Local bamboo utilization for rural development
In many parts of India, along with certain other tropical climes, the use of bamboo is ubiquitous. Bamboo has been the basic natural resource that has helped mankind to survive and progress since primitive days. For centuries, communities have put the material to functional yet aesthetic use, and their skills having evolved over centuries. Bamboo, commonly known as "cradle to coffin" timber is closely associated with life and livelihood of human beings even today. Nearly 1500 uses of bamboo have been documented so far.

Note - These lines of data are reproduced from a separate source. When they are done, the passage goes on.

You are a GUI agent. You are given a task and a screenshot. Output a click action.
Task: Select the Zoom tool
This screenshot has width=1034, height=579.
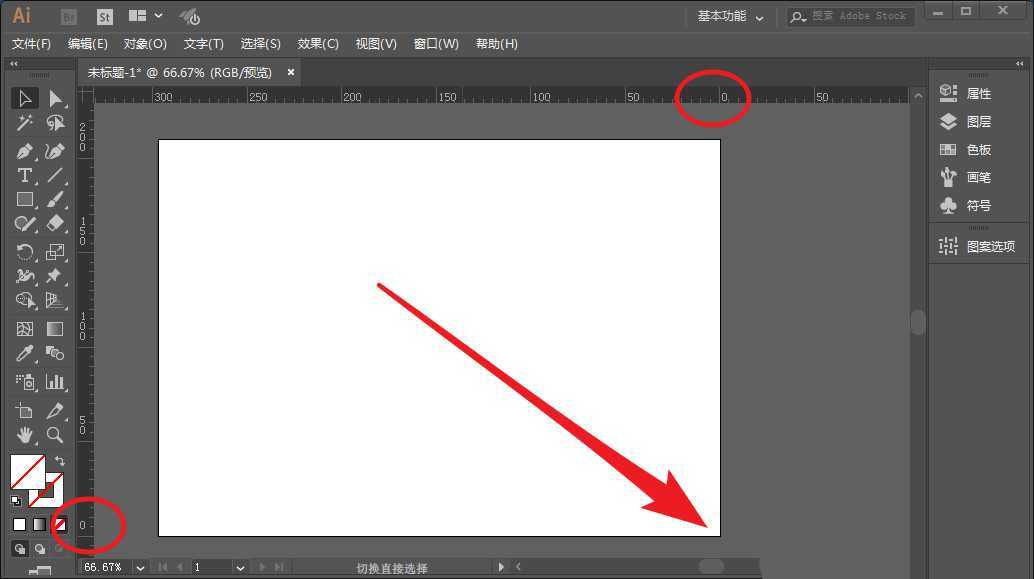[x=55, y=435]
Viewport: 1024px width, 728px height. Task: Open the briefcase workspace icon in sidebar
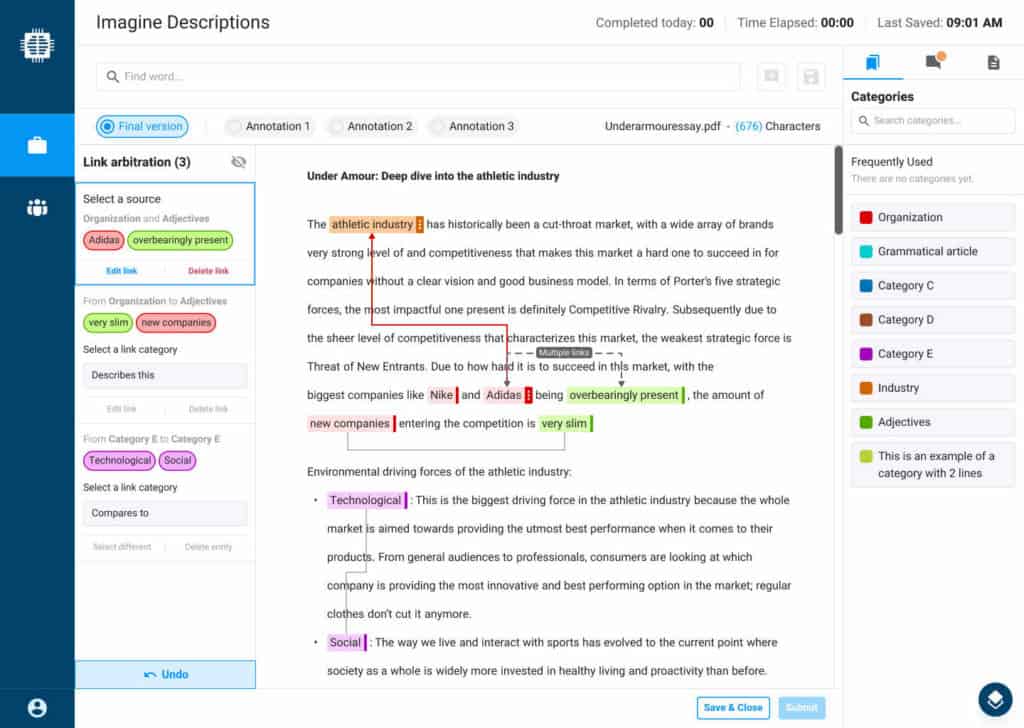click(x=37, y=144)
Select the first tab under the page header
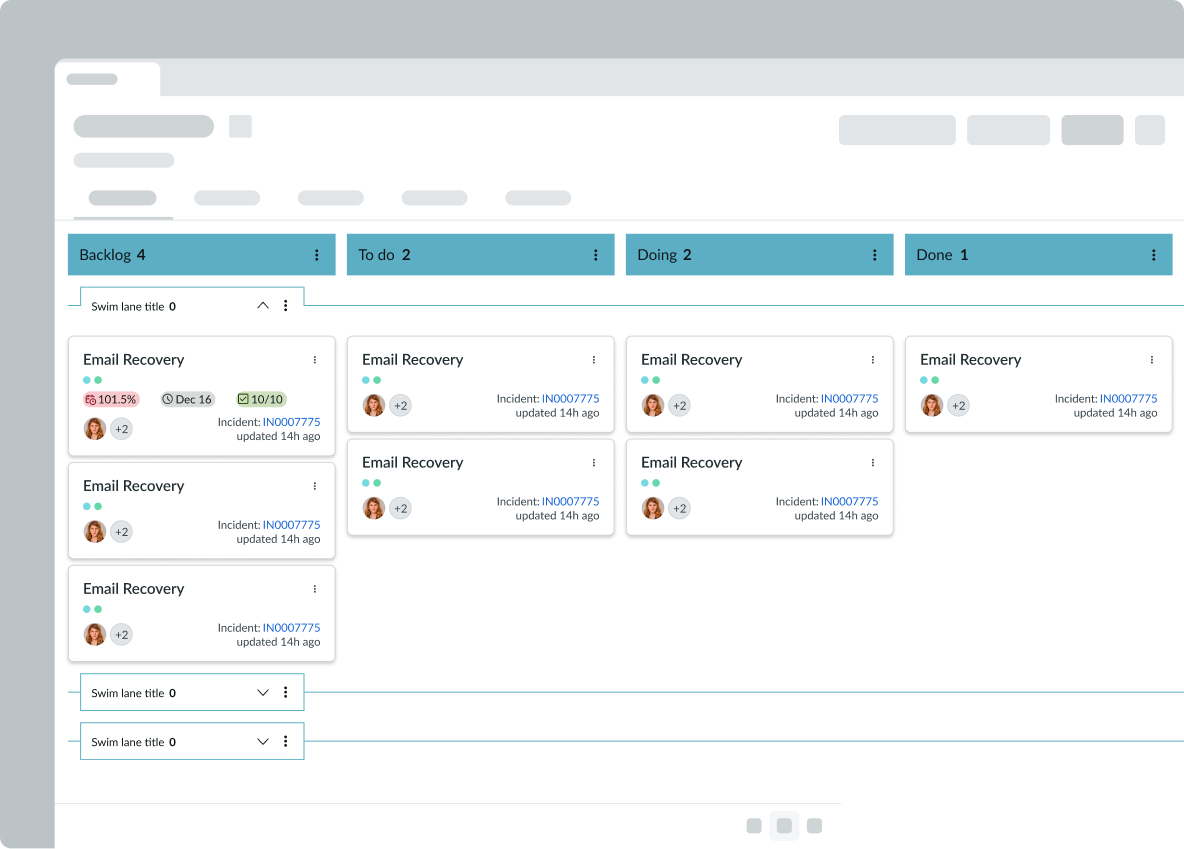The image size is (1184, 849). [122, 198]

The diverse uses of bamboo range from farm equipment to storage devices, from dolls to measuring tools, from furniture to decorative items. In recent years, a range of products and applications has emerged that use bamboo in newer and value added ways, and which have been developed through the application of scientific and engineering skills. The bamboo has survived through the centuries with the diverse and varied uses of bamboo and its products. Bamboo has been an integral part of the cultural, social and economic traditions of many indigenous societies and therefore, communities have nurtured and protected bamboo and are repositories of vast knowledge and skills related to the propagation, processing and usage of bamboo.
Bamboo is the fastest growing and highest yielding renewable natural resource. It is found extensively all over the country and is capable of constituting one of the most important resources. With increasing demand for timber and wood, which are becoming scare commodities in the world, bamboo can serve as an alternative to many forest products. Its wide range of uses and its great versatility qualifies it to be a multiple-use alternative to timber which will add greatly to the rural agricultural economy in general and act as poverty alleviator for the rural poor in particular. Through the processing of such bamboo goods and products and incorporating many other economic uses, bamboos can boost the economy of the country and facilitate the entry of India into the world economy.
What can Bamboo do?
Bamboo is remarkably varied and adaptable with a wide range of anatomical, structural and chemical properties. Bamboo has many new uses too, developed through the application of science and technology. It can substitute technologically and commercially not only wood, but also plastics, steel and cement and composite materials in structural and product applications through improvements in processing technologies, product innovation and the application of scientific and engineering skills. The expectation is that bamboo can be an important vehicle for sustainable and widespread development, augmenting economic opportunity, income and employment, in particular in relatively underdeveloped areas. Bamboo is also an eco-friendly alternative. It is a material that lends itself easily to simple processing technologies.
Why Grow Bamboo?
Domestic uses of Bamboo
Since time immemorial, bamboo products have been used extensively in rural households. Bamboo has remained part and parcel of cultural practices in regions, such as with the people of Orissa, Jharkhand and Bihar who include bamboo products during many of their rituals. Bamboo made artifacts, containers, etc. are indispensable in some of the Hindu ceremonies. Bamboo products are the prerequisites in marriage ceremonies of many tribes and caste. Moreover, the forest produce has also aided livelihood practices, like agriculture. The agricultural sector still remains the largest consumer of bamboo products. Right from sowing to stocking of grains, bamboo articles find wide usage. Baskets, containers, plows, planks, winnowers and range of other articles are used in all the operations in agriculture. In rural households, it is used in construction of houses and fences. It even serves as a food item in most parts of the country. Bamboo can be seen in the urban homes as decoration pieces, furniture or handicrafts and is an essential feature in any celebration that requires a structure, be it marriage or religious festivities.
Commercial uses of Bamboo
The rich bamboo forest has been a big attraction for paper industries for quite some time. A major portion of bamboo is being consumed by the paper industries.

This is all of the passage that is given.